La memoria del dolore

La memoria del dolore è più devastante del dolore stesso. Si muove silente negli anfratti più reconditi dell’anima e si esprime anche attraverso il nostro corpo, costantemente, incessantemente, come un’eterna condanna.
C’è un’unica via di uscita, guardarla in volto, riconoscerla, darle un nome e la giusta collocazione. Certo, è duro voltarsi indietro a guardare, se si è soli, senza supporto, si corre il rischio di fare la fine della moglie di Lot, di essere trasformati in una statua di sale.
Il disegno che vedete è stato realizzato in due tempi da una donna irpina, Matilde, che da quando era giovinetta ha iniziato a soffrire di fortissimi mal di testa. Dopo anni di visite mediche e accertamenti anche strumentali come, ad esempio, la risonanza magnetica, si è arresa all’evidenza: nessun problema fisico che possa giustificare questi dolori ricorrenti e invalidanti.
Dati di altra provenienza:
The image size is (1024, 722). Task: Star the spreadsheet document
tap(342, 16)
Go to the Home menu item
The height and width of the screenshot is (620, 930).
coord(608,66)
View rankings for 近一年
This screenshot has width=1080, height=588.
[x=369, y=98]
Con una tecnica meditativa particolare che spesso utilizzo nella Speleologia del sè le ho fatto disegnare se stessa, ad occhi chiusi. Come potete vedere il volto è frammentato, un occhio e la bocca sono fuori dal corpo, l’occhio addirittura è diviso in due occhi. Le braccia sembrano delle ali e a metà del corpo c’è una croce. Non compaiono le gambe.
Iniziamo a lavorare nel campo morfogenetico, pensavo mi avesse raccontato tutti gli episodi salienti della sua vita e invece ecco lì che compare una bambina. Le chiedo chi sia. Mi risponde che non lo sa. Poi dopo un po’ mi racconta che da ragazzina ha avuto un aborto, ma lo aveva dimenticato. (Forse sarebbe più corretto dire rimosso).
Con coraggio ha lasciato che l’accompagnassi nel passato, a quei giorni. Aveva in lei il dolore di quell’esserino nel momento in cui era stato estratto a pezzi dal suo ventre. Conservava le energie del dolore, della frammentazione, del distacco, della violenza.
Non è stato facile, ma la bambina finalmente è stata riconosciuta, le è stato dato un nome, è stata battezzata dalla madre, le sue energie hanno riavuto la giusta collocazione nella sua famiglia e la madre è riuscita a perdonarsi e a lasciarla andare per la sua strada.
Dopo il lavoro, che è durato più di un’ora, e dopo aver riportato Matilde nel qui e ora, è stato realizzato il secondo disegno con la stessa tecnica. Come potete vedere il volto è ritornato al suo posto, ma la testa non è ancora sulle spalle e mancano ancora le gambe e il radicamento, ma la bambina ora è nel suo abbraccio. I mal di testa si sono drasticamente ridotti, ma c’è ancora tanto da lavorare.
Risolvere questioni così profonde richiede un percorso ma ancor prima una SCELTA , la scelta di affrontare la situazione e risolverla, senza scelta non si va da nessuna parte.
Una riflessione particolare va fatta sulla delicatezza degli aborti. È un qualcosa di estremamente importante che la donna non può affrontare con leggerezza e non può affrontare da sola. Ma di questo ne parleremo in un’altra sede.